本開示(8)は前記灰分量100質量%中、酸化亜鉛の含有量が1.5質量%未満である本開示(1)~(7)のいずれかとの任意の組合せのタイヤ用ゴム組成物である。
本開示(9)は前記ゴム成分が、樹脂伸展ゴムを含む本開示(1)~(8)のいずれかとの任意の組合せのタイヤ用ゴム組成物である。
本開示(10)は前記樹脂が、変性樹脂を含む本開示(1)~(9)のいずれかとの任意の組合せのタイヤ用ゴム組成物である。

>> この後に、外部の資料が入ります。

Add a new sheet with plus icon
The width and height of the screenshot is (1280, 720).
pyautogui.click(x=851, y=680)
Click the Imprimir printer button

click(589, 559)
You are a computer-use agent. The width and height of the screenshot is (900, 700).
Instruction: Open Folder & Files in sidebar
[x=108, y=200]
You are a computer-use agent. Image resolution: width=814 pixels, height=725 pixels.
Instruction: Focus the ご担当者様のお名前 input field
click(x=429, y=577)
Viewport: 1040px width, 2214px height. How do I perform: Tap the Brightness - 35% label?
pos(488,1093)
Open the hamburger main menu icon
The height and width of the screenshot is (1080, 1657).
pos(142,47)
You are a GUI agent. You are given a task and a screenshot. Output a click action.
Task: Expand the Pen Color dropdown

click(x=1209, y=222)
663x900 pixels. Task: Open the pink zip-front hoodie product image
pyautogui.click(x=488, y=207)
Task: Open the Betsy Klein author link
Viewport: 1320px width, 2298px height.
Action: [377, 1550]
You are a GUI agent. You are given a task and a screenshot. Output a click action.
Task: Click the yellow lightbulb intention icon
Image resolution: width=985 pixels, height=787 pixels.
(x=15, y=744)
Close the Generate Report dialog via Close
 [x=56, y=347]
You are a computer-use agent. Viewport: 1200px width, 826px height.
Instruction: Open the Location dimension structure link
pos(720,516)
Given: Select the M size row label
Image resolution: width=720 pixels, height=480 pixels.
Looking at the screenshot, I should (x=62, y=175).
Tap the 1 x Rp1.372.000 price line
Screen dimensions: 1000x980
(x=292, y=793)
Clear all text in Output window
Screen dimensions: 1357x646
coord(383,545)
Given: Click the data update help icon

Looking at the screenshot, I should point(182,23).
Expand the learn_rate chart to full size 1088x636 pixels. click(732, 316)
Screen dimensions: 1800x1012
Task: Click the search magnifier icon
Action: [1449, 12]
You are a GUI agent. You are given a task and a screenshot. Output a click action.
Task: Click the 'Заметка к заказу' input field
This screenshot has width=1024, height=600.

本開示(11)は前記樹脂が、3種以上の樹脂を含む本開示(1)~(10)のいずれかとの任意の組合せのタイヤ用ゴム組成物である。
本開示(12)は本開示(1)~(11)のいずれかとの任意の組合せのゴム組成物を用いたタイヤである。

Claims (12)

  1. スチレンブタジエンゴム及びブタジエンゴムを含むゴム成分と、シリカを含む充填剤と、樹脂を含む可塑剤とを含有し、
    前記ゴム成分100質量部に対して、前記充填剤の含有量が100質量部超であり、
    前記ゴム成分中の総スチレン量が35質量%未満であり、
    前記樹脂が、スチレン系樹脂、クマロンインデン系樹脂、テルペン系樹脂、フェノール系樹脂、シクロペンタジエン系樹脂、C5系樹脂、C5/C9系樹脂、C9系樹脂からなる群より選択される少なくとも2種の樹脂を含み、
    ポリマー量+アセトン抽出量-ポリマー量×前記ゴム成分中の総スチレン量>カーボンブラック量+灰分量であるタイヤ用ゴム組成物。
  2. 前記可塑剤100質量%中、前記樹脂の含有量が15質量%以上である請求項1記載のタイヤ用ゴム組成物。
  3. 前記樹脂の含有量×2>前記ゴム成分中の総スチレン量である請求項1又は2に記載のタイヤ用ゴム組成物。
  4. 前記樹脂が、前記スチレン系樹脂を含む請求項1~3のいずれかに記載のタイヤ用ゴム組成物。
  5. 前記充填剤が、カーボンブラックを含み、
    前記ゴム成分中の総スチレン量<前記ゴム成分100質量部に対する前記カーボンブラックの含有量<15である請求項1~4のいずれかに記載のタイヤ用ゴム組成物。
  6. 前記シリカの平均粒子径が16nm以下である請求項1~5のいずれかに記載のタイヤ用ゴム組成物。
  7. メルカプト系シランカップリング剤を含有する請求項1~6のいずれかに記載のタイヤ用ゴム組成物。
  8. 前記灰分量100質量%中、酸化亜鉛の含有量が1.5質量%未満である請求項1~7のいずれかに記載のタイヤ用ゴム組成物。
  9. 前記ゴム成分が、樹脂伸展ゴムを含む請求項1~8のいずれかに記載のタイヤ用ゴム組成物。
  10. 前記樹脂が、変性樹脂を含む請求項1~9のいずれかに記載のタイヤ用ゴム組成物。
  11. 前記樹脂が、3種以上の樹脂を含む請求項1~10のいずれかに記載のタイヤ用ゴム組成物。
  12. 請求項1~11のいずれかに記載のゴム組成物を用いたタイヤ。